# [What to work on]
Restate verbatim the span of lines below between the line with "You are a computer-use agent." and the line with "Instruction: Delete Paulo", including those two lines, and only that span.
[Opening Given entries section]
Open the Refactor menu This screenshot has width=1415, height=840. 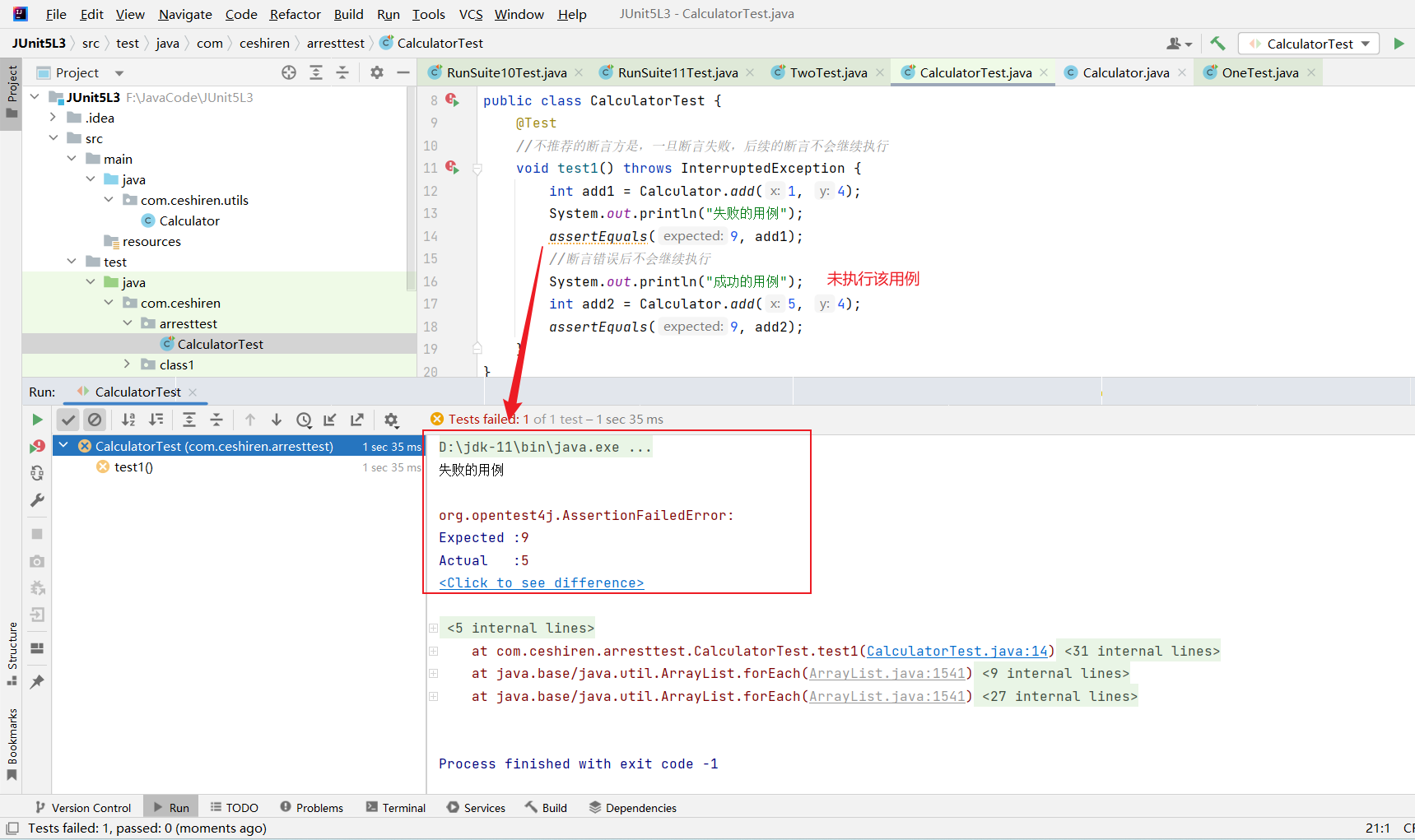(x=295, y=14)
[Closing Given entries section]
[Opening Given entries section]
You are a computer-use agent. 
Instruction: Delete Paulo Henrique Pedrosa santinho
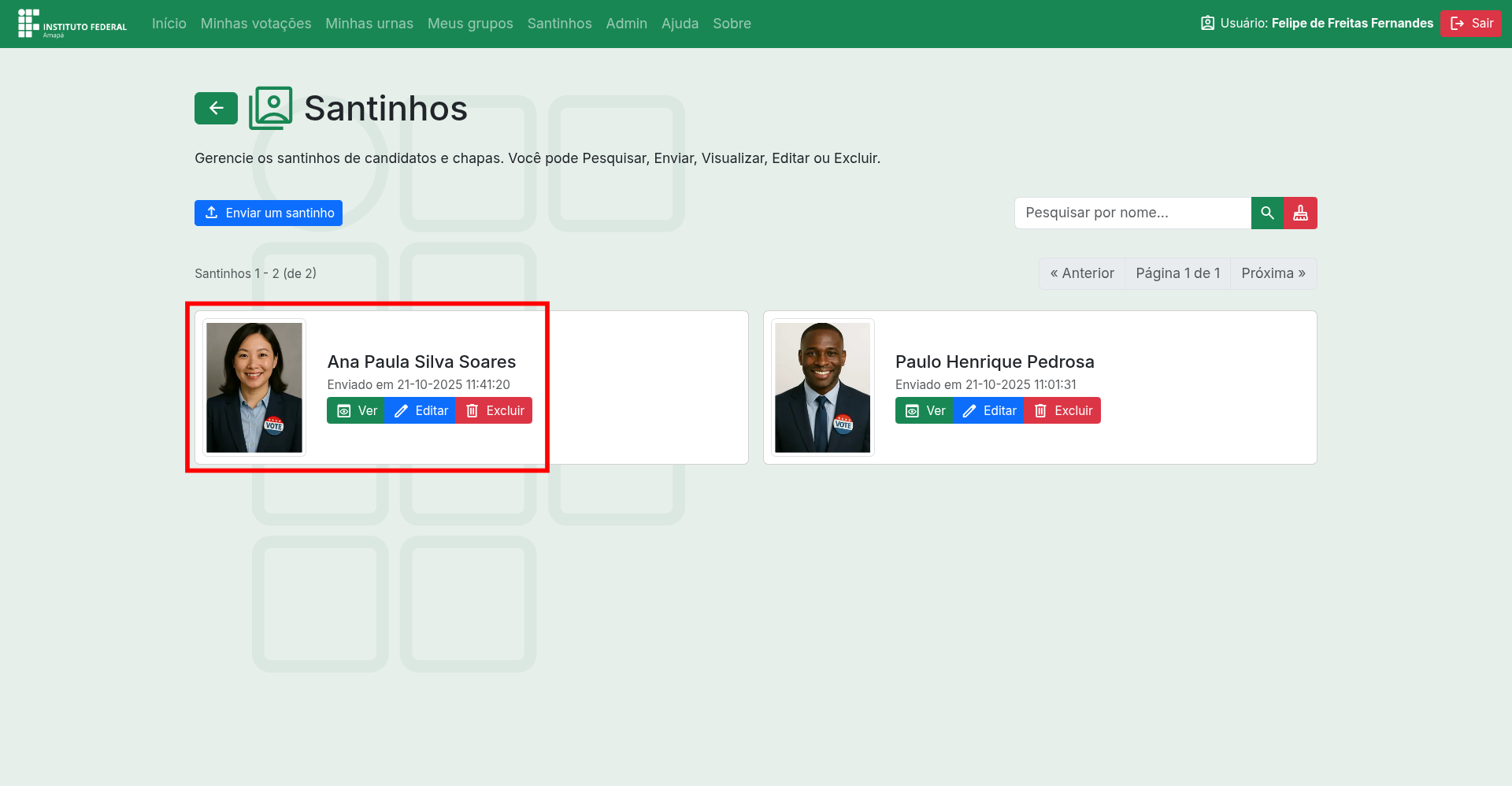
[Closing Given entries section]
[Opening Given entries section]
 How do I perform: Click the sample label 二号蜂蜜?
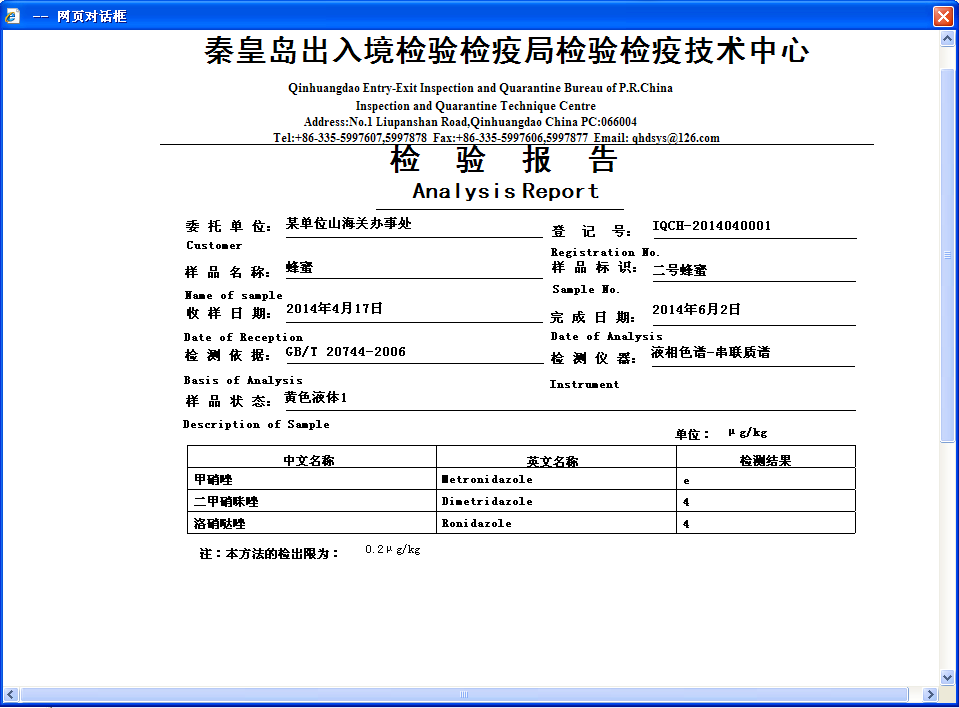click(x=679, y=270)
[Closing Given entries section]
# [Result for this exercise]
You are a computer-use agent. 
Instruction: Delete Paulo Henrique Pedrosa santinho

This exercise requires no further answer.